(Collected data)
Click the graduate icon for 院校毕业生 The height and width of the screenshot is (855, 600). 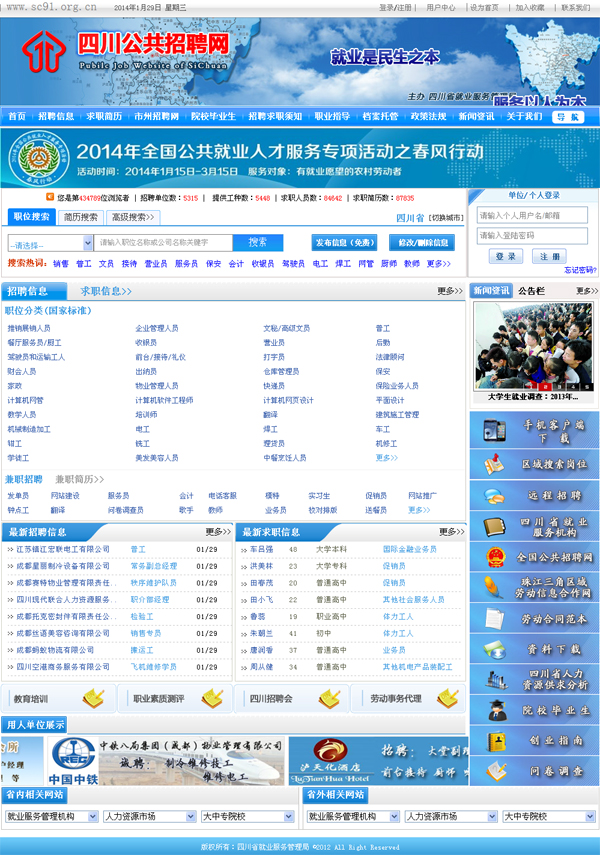(495, 710)
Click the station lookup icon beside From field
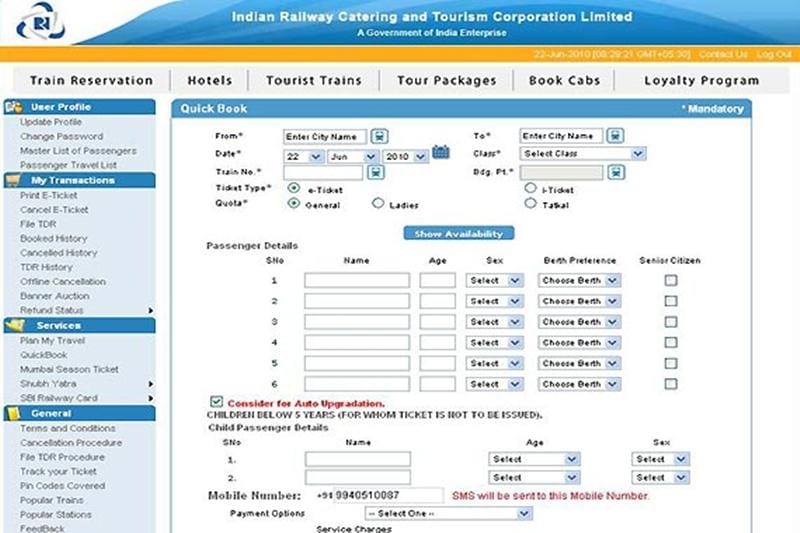Image resolution: width=800 pixels, height=533 pixels. click(380, 136)
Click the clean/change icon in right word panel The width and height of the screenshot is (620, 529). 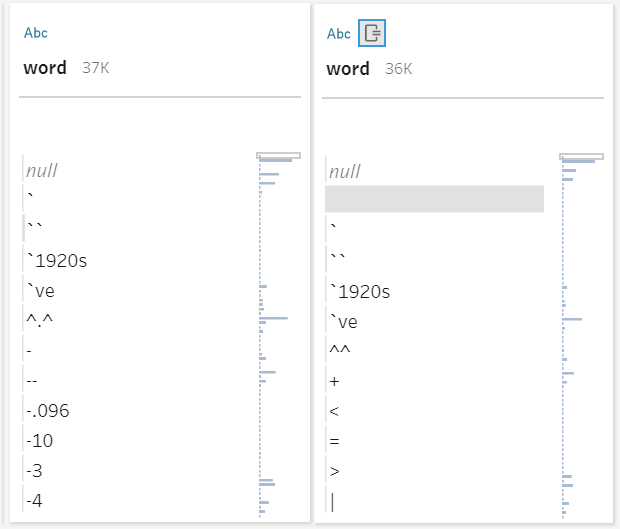371,33
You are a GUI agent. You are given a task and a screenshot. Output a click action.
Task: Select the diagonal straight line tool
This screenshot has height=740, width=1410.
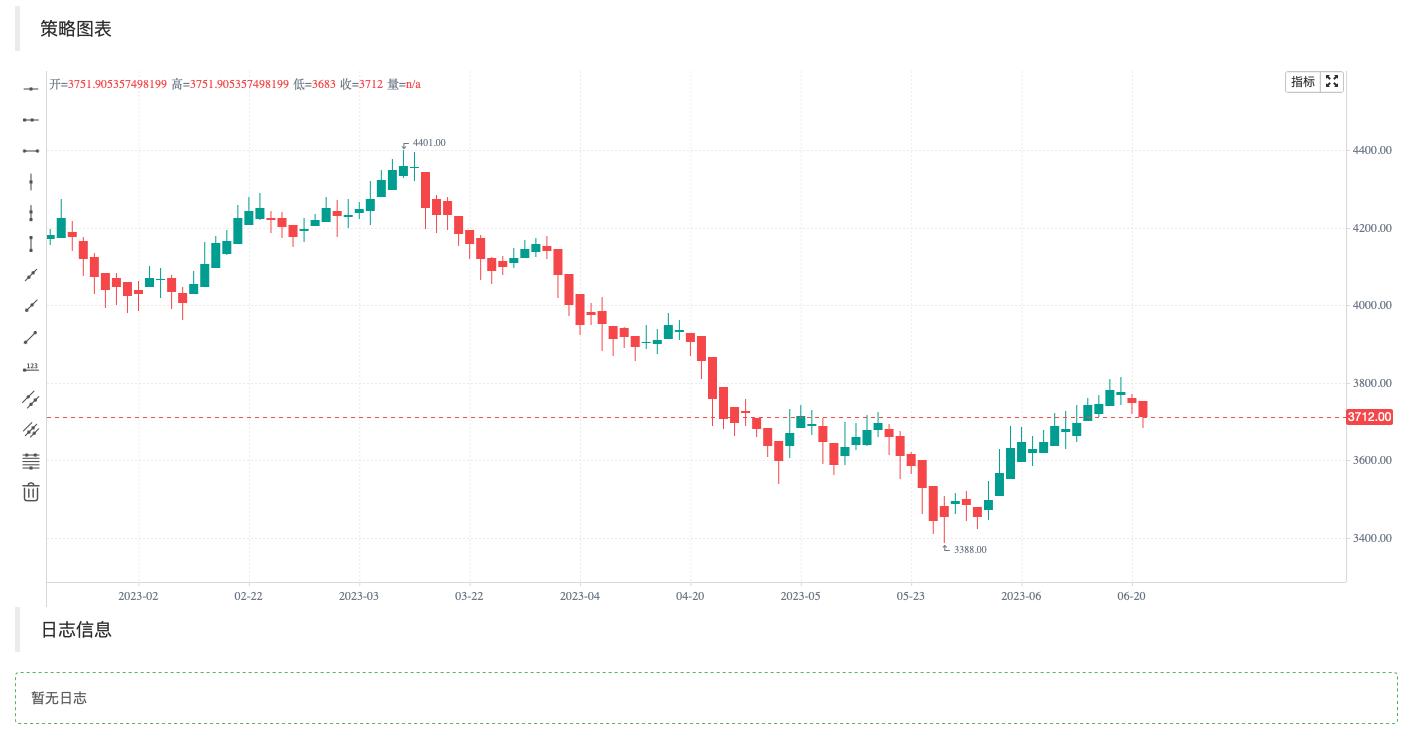(x=31, y=275)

**What is needed**
Copy exactly, with no pictures, the lines from the line containing "Task: Select the diagonal straight line tool" through the last line of the records above.

**Exercise answer**
Task: Select the diagonal straight line tool
This screenshot has height=740, width=1410.
(x=31, y=275)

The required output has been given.